Within each die consists a large interconnect network made up by the Infinity Fabric and Coherent connect links. Each Zeppelin die offers 32 high-speed I/O lanes which for Threadripper are 64 PCIe in total and for EPYC that’s 128 PCIe lanes.
MCM Approach versus Single-Chip Design – Cost Savings, Higher Yields, Less Problematic Production
AMD also wants to showcase the advantages of producing a MCM chip versus a single monolithic chip.
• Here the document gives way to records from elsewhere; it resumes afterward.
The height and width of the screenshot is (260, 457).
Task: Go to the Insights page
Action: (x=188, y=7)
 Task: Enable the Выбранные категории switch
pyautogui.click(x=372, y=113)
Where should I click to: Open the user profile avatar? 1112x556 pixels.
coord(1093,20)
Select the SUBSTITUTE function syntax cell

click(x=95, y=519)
Of course, Intel already released a statement calling AMD’s approach nothing more than a 4 dies glued together architecture, but EPYC has proved its worth over the Xeon lineup in both price to performance ratio and also the enhanced security and platform features that the AMD CPUs have to offer.
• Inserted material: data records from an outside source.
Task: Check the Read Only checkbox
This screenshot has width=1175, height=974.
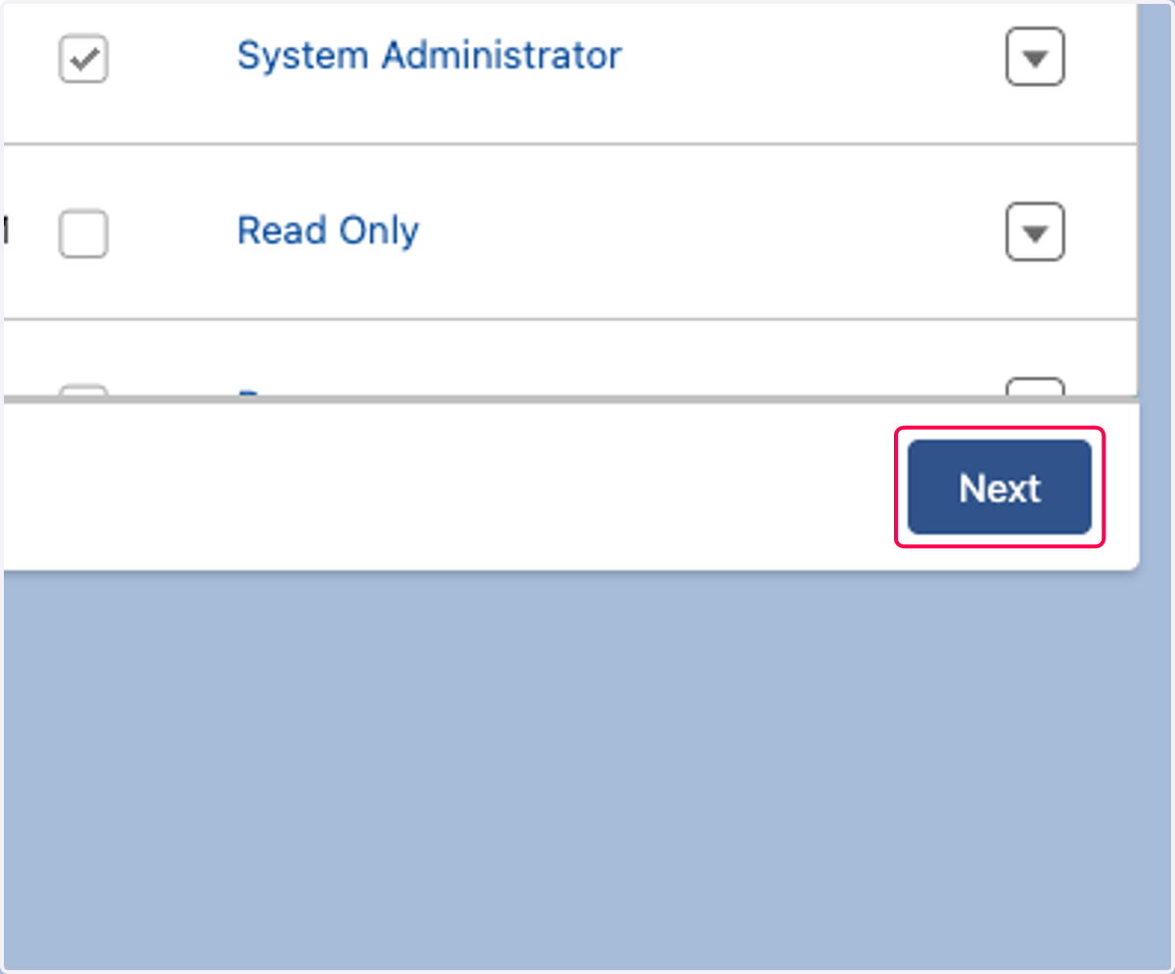Action: 83,234
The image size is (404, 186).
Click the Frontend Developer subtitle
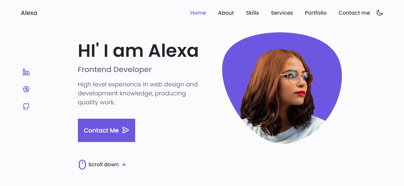[x=115, y=70]
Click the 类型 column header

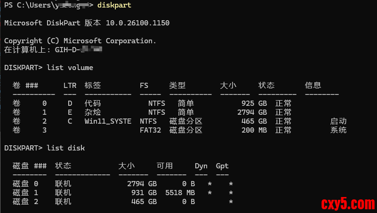point(177,86)
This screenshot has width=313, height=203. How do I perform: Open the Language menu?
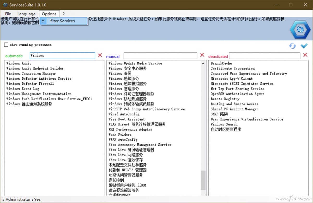(x=26, y=14)
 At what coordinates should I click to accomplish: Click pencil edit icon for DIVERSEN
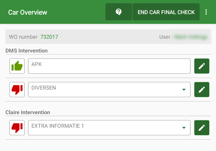tap(202, 90)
AMD mentions that their 4-die MCM package spans a silicon area of 852mm2, that includes the four 213mm2 Zeppelin dies. A single chip design would span an area of roughly 777mm2 and while it does offer 10% area savings, that’s touching the near reticle size limit of the manufacturing node hence increasing the manufacturing cost by 40%. A theoretical 32 core single-die design would have a 17% lower yield at a 70% higher cost.
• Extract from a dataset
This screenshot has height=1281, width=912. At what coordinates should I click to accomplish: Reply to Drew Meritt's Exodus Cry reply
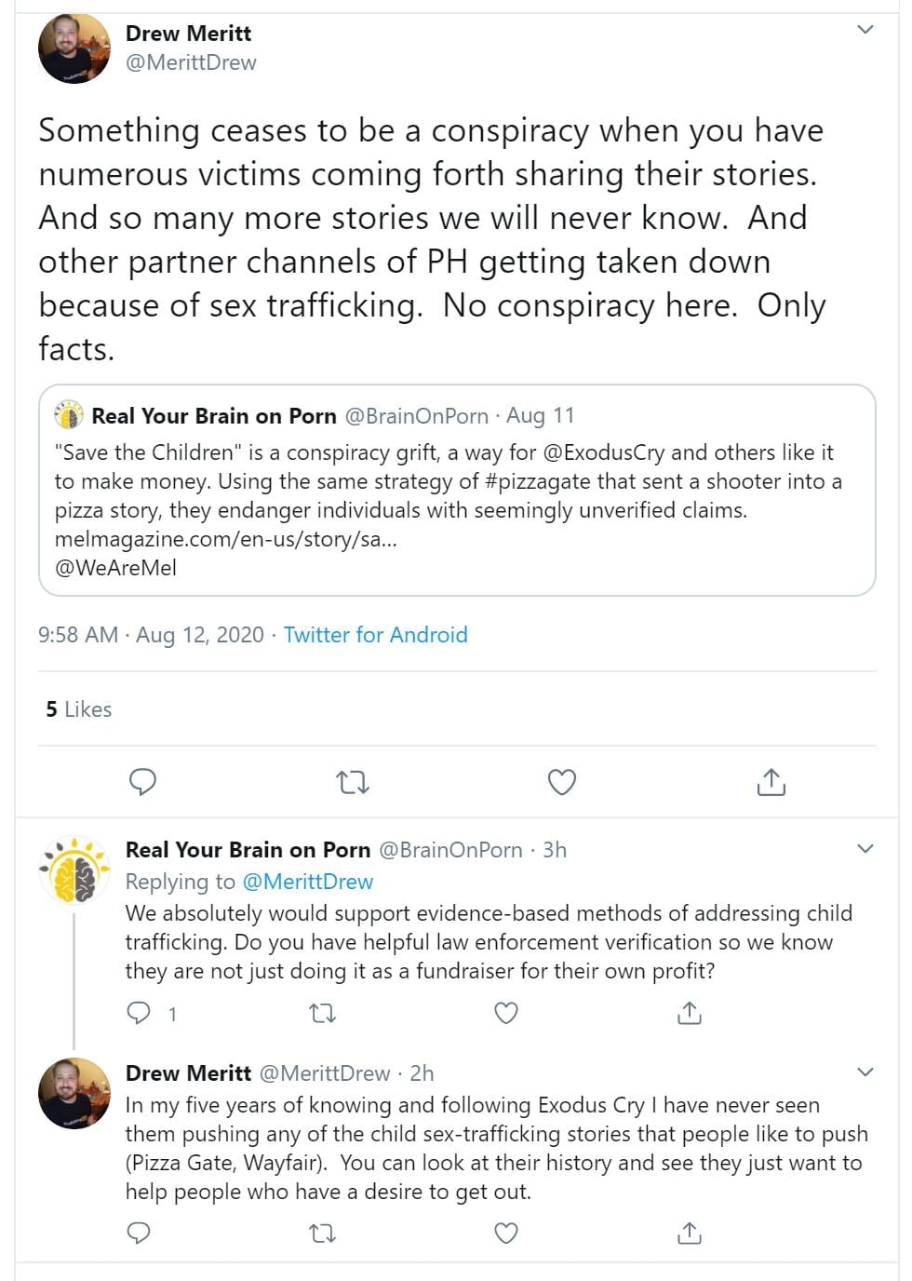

The EPYC and Threadripper MCM solution comes with 4094 LGA pins and the entire silicon is made up of 534 Infinity Fabric high-speed chip-to-chip networks, offering up to 256 GB/s total in-package bandwidth. This is in addition to the 1760 high-speed pins which offer over 450 GB/s off-package bandwidth. The larger substrate size also yields better power delivery and management by having up to 300 Amps of current and up to 200W TDP support. You can check out more detailed info in the slides below:
AMD ISSCC 2018 Presentation (Complete)
AMD 7nm EPYC “Rome” Rumor – Two Different Dies, Up To 64 Cores Could Be Possible
Now on to some interesting bits straight from the rumor mill in China. There are reports about the AMD 7nm EPYC family. Codenamed “Rome”, the upcoming generation of EPYC processors could have up to 64 cores and 128 threads if rumors are to be believed. The rumor alleges that AMD’s 7 nm EPYC chip will actually be based on two different dies.
- Die1: Single CCX 6 core, each Die 12 core, single CPU maximum 48 core
- Die2: Single CCX 8 core, each Die 16 core, single CPU maximum 64 core
The first die will include six Zen 2 cores per core complex making up for 12 cores per Zeppelin die. Considering AMD is using the same LGA 4094 socket in the long term for Threadripper and EPYC, we can see a maximum of 48 cores and 96 threads from this die. The rumor is that there will be a second die for 7nm EPYC which will consist of 8 cores per core complex. This will allow for 16 cores off a single Zeppelin die, granting 7nm EPYC upto 64 cores and 128 threads. There’s no official word on this yet, but AMD could really disrupt the Intel Xeon market with such an outstanding core count. We will make sure to dig up more on this in future reports.